OK, manager Dugan, but there can be crying in sports as evidenced by Bubba Watson’s outpouring of emotions after he won the Masters last week
Watson (born Gerry but nicknamed Bubba in honor of Baltimore Colts defensive end Bubba Smith) hit an awesome shot from 164 yards, from the deepest rough to land within 10 feet of the pin on the 10th green, the second playoff hole.
Competing with co-leader Louis Oosthuizen, he then two-putted to win. The overflow of emotion from Watson is easily understandable. He had lost his father to throat cancer 18 months earlier. And just two weeks before the tournament he and his wife Angie had adopted their first child, Caleb.
Following his emotional outburst, Watson — avoiding the customary handshake — proceeded to hug everyone allowed on that 10th green, starting with his mom, Molly.
Bubba loves golf and plays it professionally just for just that reason — fun. Sure, he plays to win, but treats his competition as fellow competitors, not enemies.
Follow that scene with the one of Spaniard Sergio Garcia walking off the 18th green with Rory McIlroy, an Irishman, arms around each other.
Garcia ended up at 286, eight strokes behind Watson, and McIlroy, an early favorite to win, at 293.
Were Garcia and McIlroy disappointed in their Masters performance? Of course, but they were able to keep their competitiveness in perspective.
Watson’s celebration continued with a 400-mile drive from Augusta that night to be with his wife and baby. He got three hours sleep, and arose early Monday morning to feed Caleb.

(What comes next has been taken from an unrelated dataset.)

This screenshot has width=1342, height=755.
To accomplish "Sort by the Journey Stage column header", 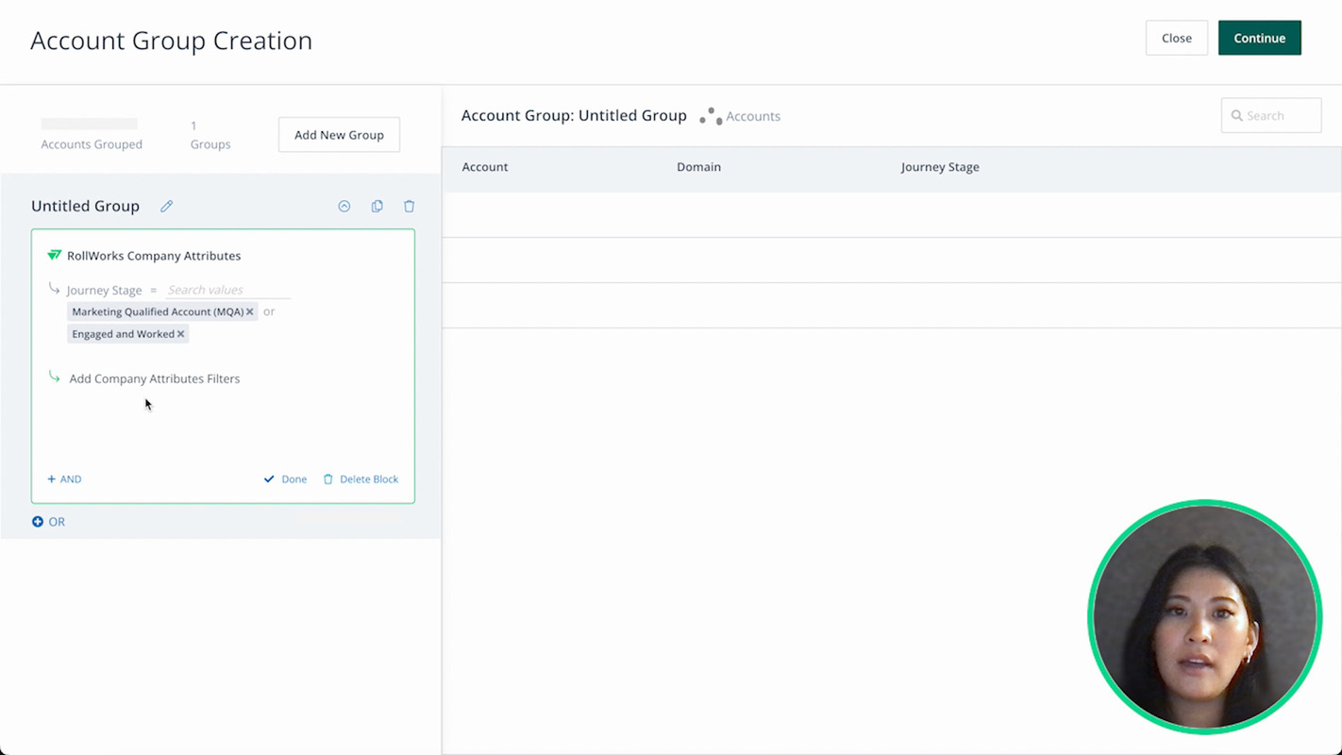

Counter the above with profanity, throwing or kicking one’s golf club and you can see/feel/ visualize how golf, or for that matter, any game needs to be played.
It hurts to lose. It hurts not to perform up to your expectations. However, Watson typifies that golf is just a four-letter word: game.
It needs to be kept in that context. But, crying — well, crying is OK.
Will you keep your game or anything else you do in perspective of life’s real goal?